We used CellChat³⁷ (v1.4.0) to infer cell-cell communication based on prior ligand-receptor interaction databases. We separately loaded the normalized counts data of WT group (WTcancer, WTctl) and OVA group (OVAcancer, OVActl) extracted from Seurat object into CellChat and followed the workflow recommended in CellChat to infer and visualize cell-cell communication network. The database of known receptor-ligand pairs was applied to assess cell-cell communication in the selected target clusters (CD8T-c2, CD8T-cx, Melanoma_c3_Cxcl9, Melanoma_c4_Rhox5) of OVA group (Fig. 5F and Supplementary Fig. 12F). Interactions were trimmed based on significant sites with p < 0.01.

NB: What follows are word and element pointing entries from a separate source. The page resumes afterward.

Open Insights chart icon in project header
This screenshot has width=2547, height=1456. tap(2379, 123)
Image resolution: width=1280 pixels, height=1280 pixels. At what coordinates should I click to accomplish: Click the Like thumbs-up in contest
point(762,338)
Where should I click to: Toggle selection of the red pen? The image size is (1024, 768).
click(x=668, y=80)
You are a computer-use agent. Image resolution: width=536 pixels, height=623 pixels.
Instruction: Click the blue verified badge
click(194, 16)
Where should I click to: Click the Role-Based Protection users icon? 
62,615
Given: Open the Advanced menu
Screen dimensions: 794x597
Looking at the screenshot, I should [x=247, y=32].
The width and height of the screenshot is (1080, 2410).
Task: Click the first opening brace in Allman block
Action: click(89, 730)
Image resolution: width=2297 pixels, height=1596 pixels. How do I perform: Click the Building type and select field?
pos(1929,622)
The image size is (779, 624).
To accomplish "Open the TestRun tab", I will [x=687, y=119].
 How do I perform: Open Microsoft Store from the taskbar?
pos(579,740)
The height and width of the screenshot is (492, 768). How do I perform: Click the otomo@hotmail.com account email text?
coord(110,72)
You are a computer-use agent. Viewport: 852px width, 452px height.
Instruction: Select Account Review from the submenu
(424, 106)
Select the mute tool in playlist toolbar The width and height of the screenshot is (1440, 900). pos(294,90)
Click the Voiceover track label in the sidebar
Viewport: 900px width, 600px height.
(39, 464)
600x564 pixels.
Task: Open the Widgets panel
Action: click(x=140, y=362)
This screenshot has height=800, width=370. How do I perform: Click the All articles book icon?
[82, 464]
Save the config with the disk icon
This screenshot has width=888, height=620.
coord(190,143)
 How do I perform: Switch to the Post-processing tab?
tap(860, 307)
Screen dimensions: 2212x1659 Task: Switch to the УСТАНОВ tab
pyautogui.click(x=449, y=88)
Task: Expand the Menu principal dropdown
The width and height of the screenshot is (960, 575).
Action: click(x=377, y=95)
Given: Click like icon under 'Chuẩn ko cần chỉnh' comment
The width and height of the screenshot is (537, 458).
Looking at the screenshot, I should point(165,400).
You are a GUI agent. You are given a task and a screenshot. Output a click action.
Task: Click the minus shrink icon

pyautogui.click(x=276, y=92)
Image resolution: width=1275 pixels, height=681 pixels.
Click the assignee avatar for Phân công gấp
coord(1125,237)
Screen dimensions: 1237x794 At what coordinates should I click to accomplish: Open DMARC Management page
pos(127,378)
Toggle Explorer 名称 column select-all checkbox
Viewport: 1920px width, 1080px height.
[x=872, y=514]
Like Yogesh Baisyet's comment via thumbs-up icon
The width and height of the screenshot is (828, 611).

Statistics and reproducibility

Statistical analysis of quantitative motility patterns and computational modeling were conducted using MATLAB. Results are presented as mean ± s.e.m., with individual data points shown, unless otherwise stated. The statistical test methods and their corresponding p-values are listed in Supplementary Data 8. For all relevant figures, p-value annotations are as follows: ns: p ≥ 0.05; *: 0.01 < p < 0.05; **: 0.001 < p ≤ 0.01; ***: p ≤ 0.001, unless otherwise indicated. To ensure reproducibility, at least five parallel experiments were conducted, and statistical analyses were performed on the resulting data (Fig. 2, Supplementary Figs. 3–5). Computational simulations were repeated 100 times. For clarity in visualization, data points are shown with a sub-sampling interval of 5 (Fig. 3D–H, Supplementary Fig. 8D–G). To enhance visualization clarity, the curves were smoothed using a smoothing parameter of 0.05 (Figs. 2C, 3D–H, Supplementary Figs. 3B, C, 8D–G). Violin plots display the distribution quartiles, with the white dot indicating the median and individual points indicating raw data (Fig. 3D, Supplementary Fig. 8C). For bulk RNA-seq, samples were derived from multiple biological replicates across at least two independent experiments. For single-cell RNA-seq, pooled cells from ~40 wells per condition were used from a single experiment. All group sizes (n) refer to biological replicates and are indicated in the figure legends.